Embora útil e desejável, o cruzamento de animais pouco aparentados pode não ser suficiente, exigindo alguma intervenção humana para diversificar o caldo genético. “A salvação da raça poderá requerer a introdução de sangue exterior, por exemplo de animais da raça alentejana não inscritos no Livro Genealógico da mesma e que sejam morfologicamente semelhantes aos garvoneses, assegurando a sua viabilidade ao mesmo tempo que se conservam as características da garvonesa”, realça Catarina Ginja, do Centro de Biologia Ambiental da Universidade de Lisboa.
A presença e o culto de bovinos na região alentejana é ancestral, mas a presença de gado bovino do tronco aquitânico, no qual a raça garvonesa se insere, só se consegue traçar com certezas desde o século XV. É, porém, provável que, embora sem a relevância da classificação como raça, já nesse tempo, os animais nesta região do Alentejo fossem semelhantes aos que hoje chamamos garvoneses. “É uma raça muito distinta, com características genéticas e morfológicas únicas, sem paralelo nas raças espanholas, como temos noutros casos de raças portuguesas”, diz Catarina Ginja. Segundo um estudo genético desta especialista, a garvonesa está bem diferenciada da raça alentejana, o que reforça o carácter histórico, social e cultural que estes animais terão tido ao longo de séculos, no Baixo Alentejo.
Em São Martinho das Amoreiras, no concelho de Odemira, Manuel Domingos cria a raça garvonesa “à antiga”. A manada é pequena: seis vacas e um touro, mais um punhado de bezerros. Duas vacas “são mansas” e aptas para lavrar a terra. Aqui, onde as ideias de conservação, perfil genético e consanguinidade são palavrões modernos, ouvidos apenas nas visitas que técnicos da AACB fazem para certificar os bezerros, Manuel Domingos recorda que “no outro tempo, o gado dava de tudo um pouco. Os animais eram valentes para puxar charruas e carretas, o estrume aproveitava-se, iam às arramadas e controlava-se melhor o que comiam, havia menos desperdício, está a ver? Até dos chifres, depois de mortos, se faziam bilhas para o azeite”.

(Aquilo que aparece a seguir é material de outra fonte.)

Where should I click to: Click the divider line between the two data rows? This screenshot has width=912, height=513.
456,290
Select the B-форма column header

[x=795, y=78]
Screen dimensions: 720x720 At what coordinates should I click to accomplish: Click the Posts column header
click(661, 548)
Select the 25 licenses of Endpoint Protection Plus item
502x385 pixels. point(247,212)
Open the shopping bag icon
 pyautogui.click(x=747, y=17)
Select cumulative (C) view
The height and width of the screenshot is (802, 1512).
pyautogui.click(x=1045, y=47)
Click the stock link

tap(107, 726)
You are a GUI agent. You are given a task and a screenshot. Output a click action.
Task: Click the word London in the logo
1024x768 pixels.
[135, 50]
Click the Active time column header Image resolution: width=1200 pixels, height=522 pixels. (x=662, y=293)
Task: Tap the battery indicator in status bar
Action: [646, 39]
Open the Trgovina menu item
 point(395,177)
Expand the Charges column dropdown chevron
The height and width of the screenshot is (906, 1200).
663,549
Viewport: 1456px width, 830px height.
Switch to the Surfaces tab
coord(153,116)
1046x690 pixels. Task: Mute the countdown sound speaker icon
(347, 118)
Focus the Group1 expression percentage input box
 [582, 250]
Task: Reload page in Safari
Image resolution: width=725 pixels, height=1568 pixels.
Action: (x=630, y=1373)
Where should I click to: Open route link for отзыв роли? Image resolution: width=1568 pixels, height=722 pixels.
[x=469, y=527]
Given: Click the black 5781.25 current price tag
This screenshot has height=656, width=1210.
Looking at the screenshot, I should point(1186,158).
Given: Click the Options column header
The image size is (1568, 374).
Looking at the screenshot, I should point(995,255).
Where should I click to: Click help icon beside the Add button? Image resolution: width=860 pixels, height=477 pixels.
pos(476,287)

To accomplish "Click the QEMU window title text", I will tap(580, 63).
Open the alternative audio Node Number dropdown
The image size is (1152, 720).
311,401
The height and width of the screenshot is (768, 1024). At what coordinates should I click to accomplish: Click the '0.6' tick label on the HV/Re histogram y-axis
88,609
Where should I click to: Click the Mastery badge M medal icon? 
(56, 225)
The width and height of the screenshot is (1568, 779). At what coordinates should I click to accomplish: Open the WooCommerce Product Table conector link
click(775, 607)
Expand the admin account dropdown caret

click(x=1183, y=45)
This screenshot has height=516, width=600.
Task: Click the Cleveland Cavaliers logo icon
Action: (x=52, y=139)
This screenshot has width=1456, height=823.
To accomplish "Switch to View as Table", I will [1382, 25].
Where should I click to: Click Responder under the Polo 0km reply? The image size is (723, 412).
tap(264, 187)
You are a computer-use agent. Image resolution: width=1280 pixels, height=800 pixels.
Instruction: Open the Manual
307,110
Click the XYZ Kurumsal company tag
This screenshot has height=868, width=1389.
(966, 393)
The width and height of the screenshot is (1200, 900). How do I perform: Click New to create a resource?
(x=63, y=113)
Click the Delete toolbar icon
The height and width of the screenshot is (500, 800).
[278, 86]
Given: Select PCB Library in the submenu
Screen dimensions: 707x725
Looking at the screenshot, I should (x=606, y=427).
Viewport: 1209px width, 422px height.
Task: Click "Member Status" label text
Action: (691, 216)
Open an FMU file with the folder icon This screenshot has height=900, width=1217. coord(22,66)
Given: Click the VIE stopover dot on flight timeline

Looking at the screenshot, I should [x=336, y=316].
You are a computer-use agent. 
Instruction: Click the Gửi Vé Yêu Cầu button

De facto, poucas relações com animais terão tido tanta relevância na história da humanidade como a que levou, há cerca de oito mil anos, à domesticação do gado bovino. Esta domesticação foi agilizada com o propósito de obter alimento e depois para a função de trabalho. No processo, enriqueceu sobremaneira a vivência humana. Manuel Domingos olha uma das suas vacas e diz, com um riso melancólico: “Hoje, aproveitam-lhes a carninha e pouco mais.” 
Passou o tempo em que as razões para estes animais existirem eram palpáveis e pragmáticas. Dependem hoje de encontrarmos formas de valorização. Se não for suficiente o valor afectivo pelo legado que representam, relembremos o seu valor ambiental e económico, se explorados produtos de nicho. Longe das savanas ou florestas tropicais que o nosso imaginário rapidamente invoca ao pensarmos em conservação da natureza, esta e outras raças e espécies domésticas carecem de atenção. O futuro, para já, apresenta-se moderadamente risonho para a vaca garvonesa.